A ALI contata também com a presença da professora Eliane Sabóia, que estudou sobre a literatura do cacau entre 1950/75; foi professora da Universidade Federal Fluminense desempenhando um significativo papel nos estudos da literatura lecionando no Instituto de Arte e Comunicação Social. Ela integra o Instituto Histórico e Geográfico de Ilhéus.

 

Os imortais elegeram Neide Silveira para fazer parte do seleto clube regional, pois, perceberam na professora a oportunidade de reconhecer a preocupação da mesma com a educação sulbaiana, assim como os esforços da educadora na implementação da educação patrimonial.

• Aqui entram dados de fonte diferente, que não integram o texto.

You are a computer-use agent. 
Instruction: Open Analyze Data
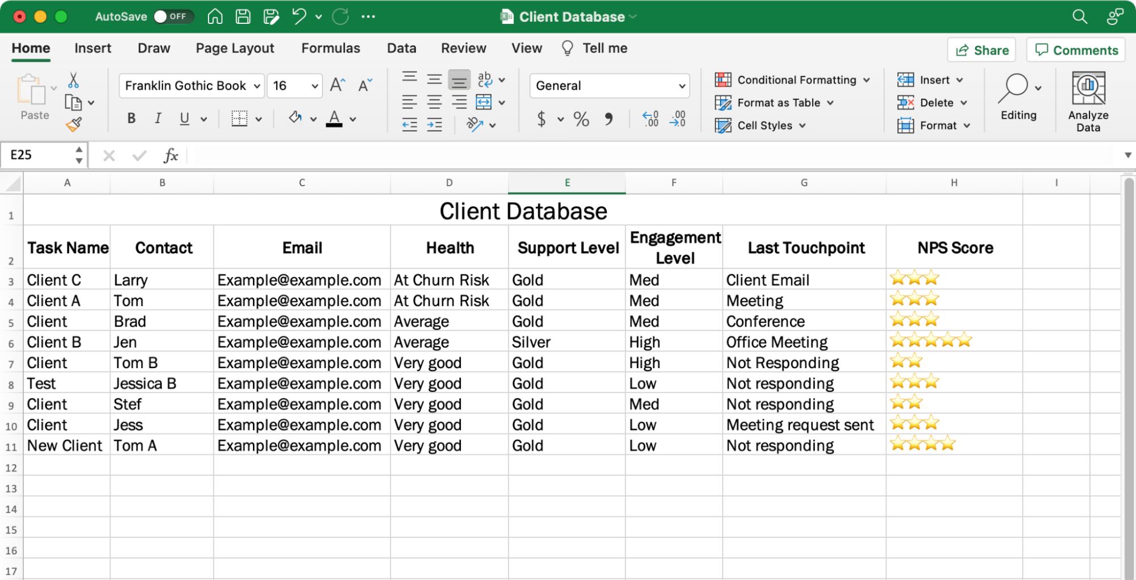[1087, 101]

A imortal Eliane Sabóia, quando da elaboração do parecer para recomendar a eleição da indicada, registrou como um currículo vitorioso com uma vasta formação, indicando-a como uma “Personalidade que ocupa na História da Educação, Arte e Cultura de Ilhéus, um papel relevante.”.

 

 

A juíza Neusa Nascimento tomou posse na Academia em 05 de novembro de 2012. De tradição jurídica, colaborou ativamente para o funcionamento da Academia, quando dos encontros dos membros na casa do doutor Ariston Cardoso, ela era que providenciava os chás. O professor Josevandro Nascimento foi quem fez a saudação a nova imortal, naquela oportunidade, ressaltou a trajetória da carreira jurídica ao ela servir ao direito e à justiça em Ilhéus por quase 20 anos.

 

 

A acadêmica Anarleide Menezes tomou posse em 26 de maio de 2017, há dois anos, vem da tradição da preservação patrimonial. Foi saudada pelo acadêmico Geraldo Lavigne. Ela tem conduzido com maestria a preservação do Museu do Instituto Nossa Senhora da Piedade e não só isto, a sua atuação nesta área tem disseminado uma nova perspectiva na região com seminários, palestras.

A advogada Jane Hilda assumiu a cadeira n.º 6. É artista plástica de mão cheia de tinta e pincel equilibrados, professora universitária, jornalista, escritora. Exercícios que a qualificaram para fazer parte da ALI e, certamente, colaborará para o empoderamento feminino e enriquecimento do ambiente acadêmico literário. É atualmente a Secretária – geral da instituição, responsável por registrar a vida da organização. Função que permite outras pessoas no futuro conhecerem melhor o funcionamento da Academia e que outras análises possam ser feitas.

A mais nova imortal a tomar posse na Academia, Lú Oliveira, chegou ao fim de 2018. Lendo seu livro “Lhuminosidades”, aliás, ela vai escrevendo tudo com” h”, brincando e nos convencendo do poético como instrumento do viver bem, do se atentar para os fatos da vida. A escritora vai construindo uma vasta carreira literária. Ela também foi a última a ser empossada entre todos os membros efetivos.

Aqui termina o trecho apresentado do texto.